[Opening Data section]

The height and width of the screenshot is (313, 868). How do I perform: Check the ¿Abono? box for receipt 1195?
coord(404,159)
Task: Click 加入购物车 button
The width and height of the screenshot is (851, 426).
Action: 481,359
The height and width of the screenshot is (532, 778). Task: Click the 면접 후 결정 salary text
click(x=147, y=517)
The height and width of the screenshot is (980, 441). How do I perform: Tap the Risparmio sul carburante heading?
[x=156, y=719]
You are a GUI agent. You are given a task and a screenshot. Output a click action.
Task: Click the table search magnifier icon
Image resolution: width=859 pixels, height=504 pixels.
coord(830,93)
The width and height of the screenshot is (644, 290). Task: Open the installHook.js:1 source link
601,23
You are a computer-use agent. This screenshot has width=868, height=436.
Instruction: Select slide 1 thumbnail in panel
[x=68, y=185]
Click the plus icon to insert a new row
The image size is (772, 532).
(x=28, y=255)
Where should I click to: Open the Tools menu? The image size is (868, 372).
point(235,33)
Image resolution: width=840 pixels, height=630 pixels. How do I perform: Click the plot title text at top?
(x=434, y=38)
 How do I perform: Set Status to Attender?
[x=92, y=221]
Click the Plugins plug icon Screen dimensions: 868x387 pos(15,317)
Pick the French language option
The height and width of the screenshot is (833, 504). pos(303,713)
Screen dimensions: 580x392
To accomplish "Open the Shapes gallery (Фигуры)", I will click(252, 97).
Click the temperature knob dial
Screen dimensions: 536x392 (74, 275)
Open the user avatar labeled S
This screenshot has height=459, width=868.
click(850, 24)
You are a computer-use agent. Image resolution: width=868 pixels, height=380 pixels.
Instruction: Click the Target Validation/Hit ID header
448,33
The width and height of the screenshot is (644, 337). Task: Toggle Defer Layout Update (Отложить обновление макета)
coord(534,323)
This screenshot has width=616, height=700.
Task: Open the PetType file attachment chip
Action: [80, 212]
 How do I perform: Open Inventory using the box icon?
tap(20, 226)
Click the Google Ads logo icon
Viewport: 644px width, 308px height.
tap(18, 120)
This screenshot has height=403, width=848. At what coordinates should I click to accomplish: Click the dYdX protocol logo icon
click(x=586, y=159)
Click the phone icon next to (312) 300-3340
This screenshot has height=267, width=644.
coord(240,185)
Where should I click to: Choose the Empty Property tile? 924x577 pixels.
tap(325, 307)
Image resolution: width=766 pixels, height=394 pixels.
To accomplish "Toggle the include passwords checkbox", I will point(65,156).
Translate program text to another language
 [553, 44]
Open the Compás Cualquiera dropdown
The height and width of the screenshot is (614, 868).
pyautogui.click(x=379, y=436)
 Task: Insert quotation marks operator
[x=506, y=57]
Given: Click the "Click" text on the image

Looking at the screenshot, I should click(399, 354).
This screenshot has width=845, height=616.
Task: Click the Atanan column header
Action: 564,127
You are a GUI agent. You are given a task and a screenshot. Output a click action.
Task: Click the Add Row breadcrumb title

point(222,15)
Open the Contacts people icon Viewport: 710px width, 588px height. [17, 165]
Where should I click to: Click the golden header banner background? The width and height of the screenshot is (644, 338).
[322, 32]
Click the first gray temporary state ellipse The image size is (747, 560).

[Closing Data section]

» **Exercise directions**: Begin with the line that contains "Given: Click the". Repeat it and every line after it through the end of the listing, exactly, and print nothing more.

» **Output for this exercise**:
Given: Click the "Click" text on the image

Looking at the screenshot, I should click(399, 354).
This screenshot has width=845, height=616.
Task: Click the Atanan column header
Action: 564,127
You are a GUI agent. You are given a task and a screenshot. Output a click action.
Task: Click the Add Row breadcrumb title

point(222,15)
Open the Contacts people icon Viewport: 710px width, 588px height. [17, 165]
Where should I click to: Click the golden header banner background? The width and height of the screenshot is (644, 338).
[322, 32]
Click the first gray temporary state ellipse The image size is (747, 560).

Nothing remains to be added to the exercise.